One point to remember is that the severity and position of doglegs are what cause torque and drag problems -not the number of slides.

In a long Lateral Section, the second camp will more likely reach projected length. This is one of the reasons that target lines work when points do not. A Directional Driller is more likely to stay closer to a line. Long slides of 20 feet or more should be reserved for the build or landing sections, and should be used sparingly within the Lateral Section. The only time large corrections should be made are after a fault is cut or to counter strong dip changes.

Occasionally, mechanical problems such as a formation change or torque and drag may prevent course corrections until a trip is made to clean the hole or change the BHA. After such a trip, a large correction may be needed to get back into target.

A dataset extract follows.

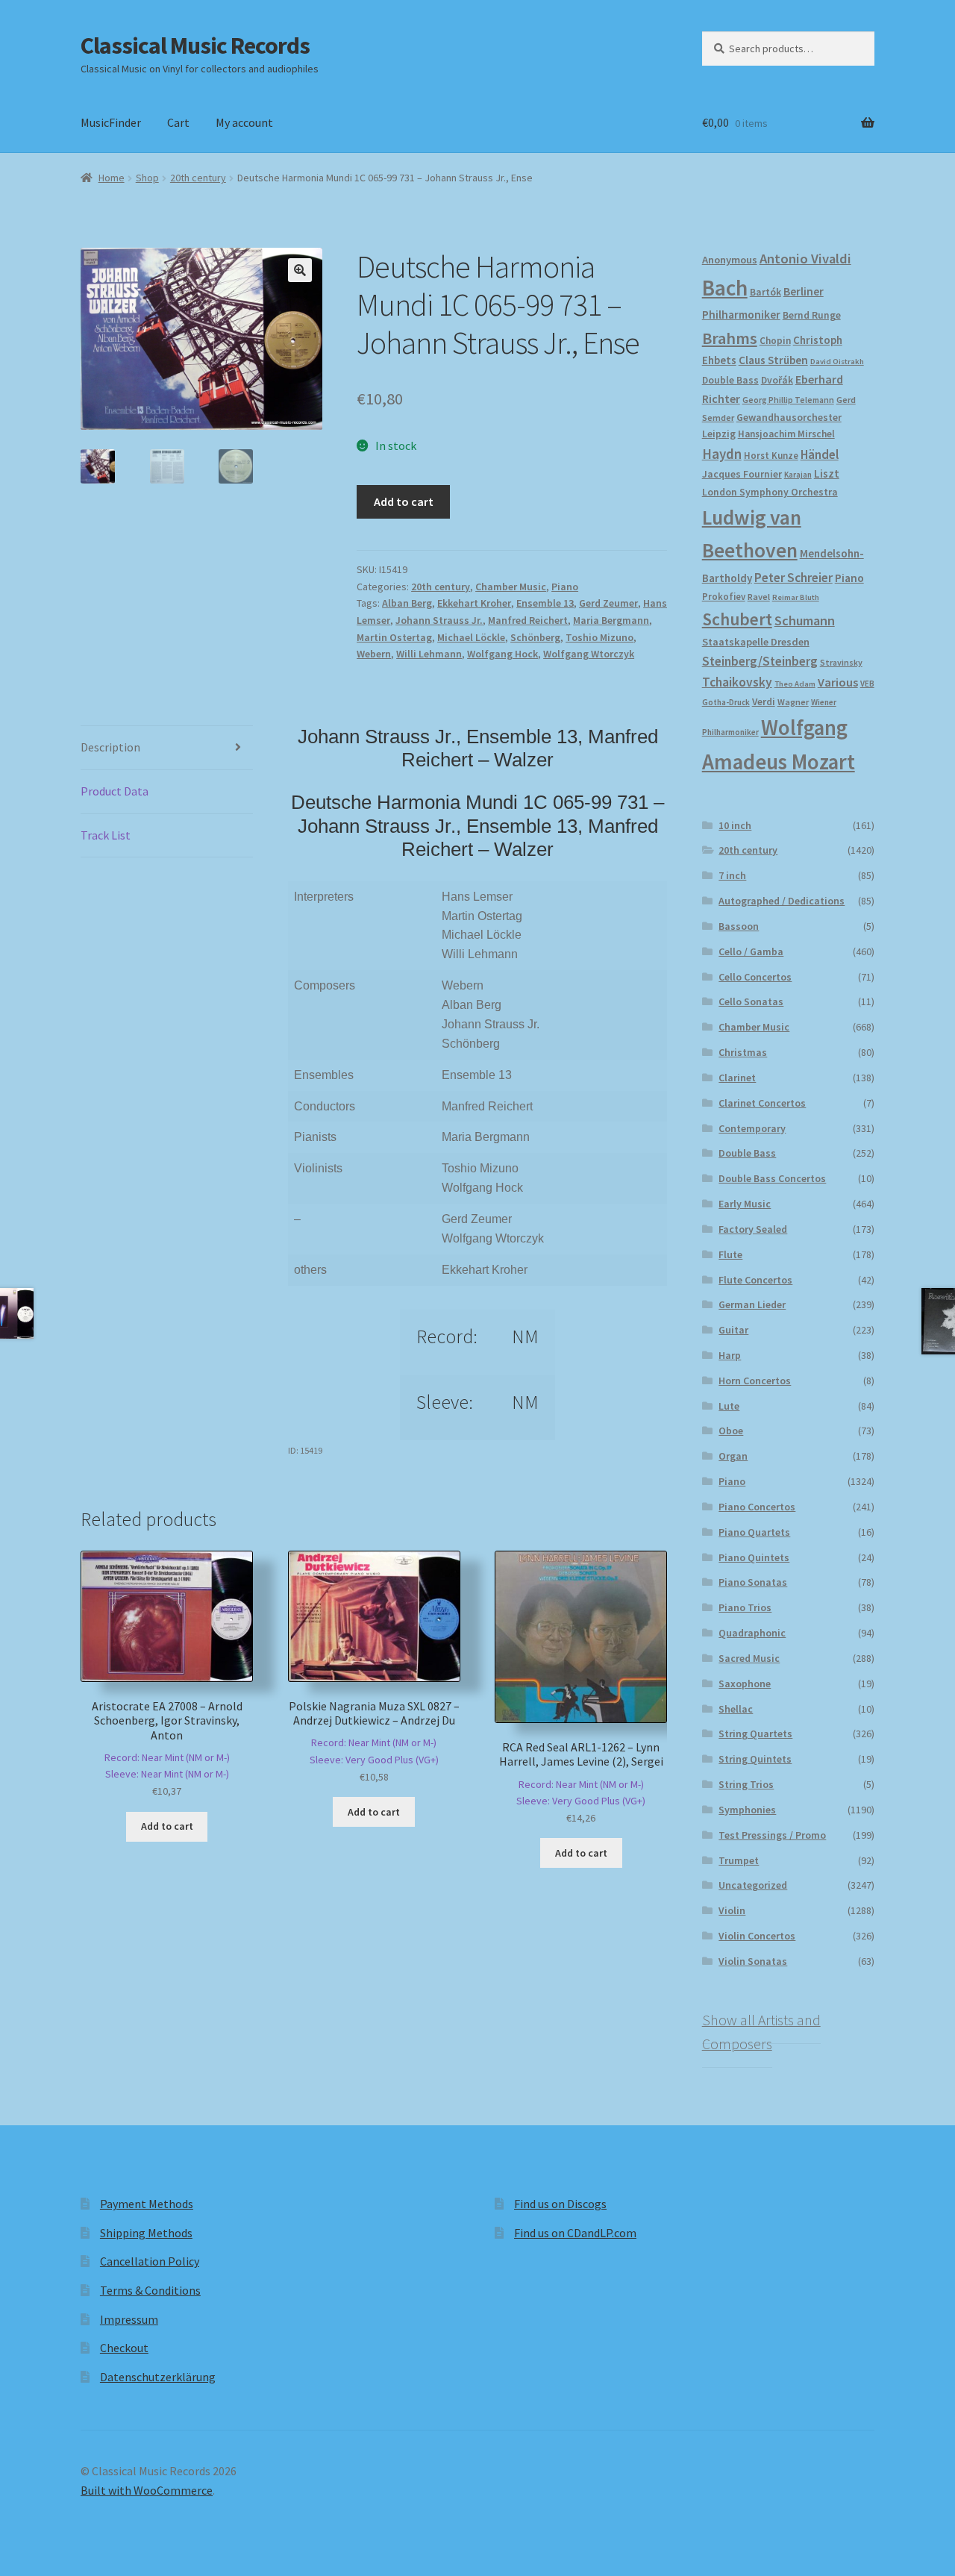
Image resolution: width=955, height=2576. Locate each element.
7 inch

Guidelines for the Lateral Section

The Geosteering Team should develop contingency plans in advance of any major problems that may be encountered in the Lateral Section. The Lateral Section is more of a decision management exercise than either the Build or Landing Section, simply because it is more difficult to interpret the wellbore’s position within the targeted zone. GeoSteering Team guidelines for the Lateral Section include:

  • Make decisions ahead of time: Contingency plans should be formulated before the well spuds in order to prescribe the general outline of response to a wide range of drilling scenarios. All that remains is to examine the data and act upon the decision. Often, in the excitement of the moment, there is a tendency to make decisions that do not adhere to the contingency plan, and hence fail to advance the objectives set forth in the plan. However, if a course of action can be planned under calmer conditions, before the event occurs, then adhering to the response plan will be easier.
  • Make bailout or sidetrack contingencies, and then abide by them. When a fault is cut, or when a pinch-out is encountered, determine the throw and position of the well in-section after the fault, or confirm the pinch-out. If the throw is too great to recover, or if the formation has pinched-out, then follow the contingency plan.
  • Make a target change ONLY WHEN THE GEOLOGY CHANGES. There simply is no other reason to make a target change. Target lines should only move when the wellbore begins to approach the target boundaries as a result of unforeseen changes in the formation.
  • Make the least number of target changes possible to stay within the target. Every target change will affect the course of drilling in the remainder of the well. Doglegs increase torque and drag in the lateral section. Each dogleg adds to the problem, so the length of the lateral section is generally limited by the number of target changes.
  • Thin targets with complex geology will require more target changes than thicker targets in simple geology. Thin targets, complex geology, and fast drilling can create nightmares for the Geosteering Team. These are the hardest type of targets to geosteer, and require constant supervision and intensive interpretation. Target changes for these types of reservoirs will be more frequent.
  • Make steering decisions only when ALL of the critical data has been examined. Instant decisions that do not include all pertinent data are only guesses, and often cause more harm than good. The only mistake that the geosteering team should regret is the one made without first examining the data. A decision made through guessing or through panic can cause an unnecessary dogleg at minimum, or a sidetrack in the worst case.
  • Mistakes in interpretation will invariably be made -so admit the mistake, recover, and continue. There are times when two perfectly reasonable interpretations fit the data. In these cases, it is best to look at more data to resolve the two interpretations (if possible). Many such cases actually resolve themselves in short order when more data is introduced. If the situation cannot be resolved with a reasonable amount of time and more data, then make the best choice and live with it. If it is discovered that the choice was not correct even after studying all of the data, then admit it and make plans to get back on target.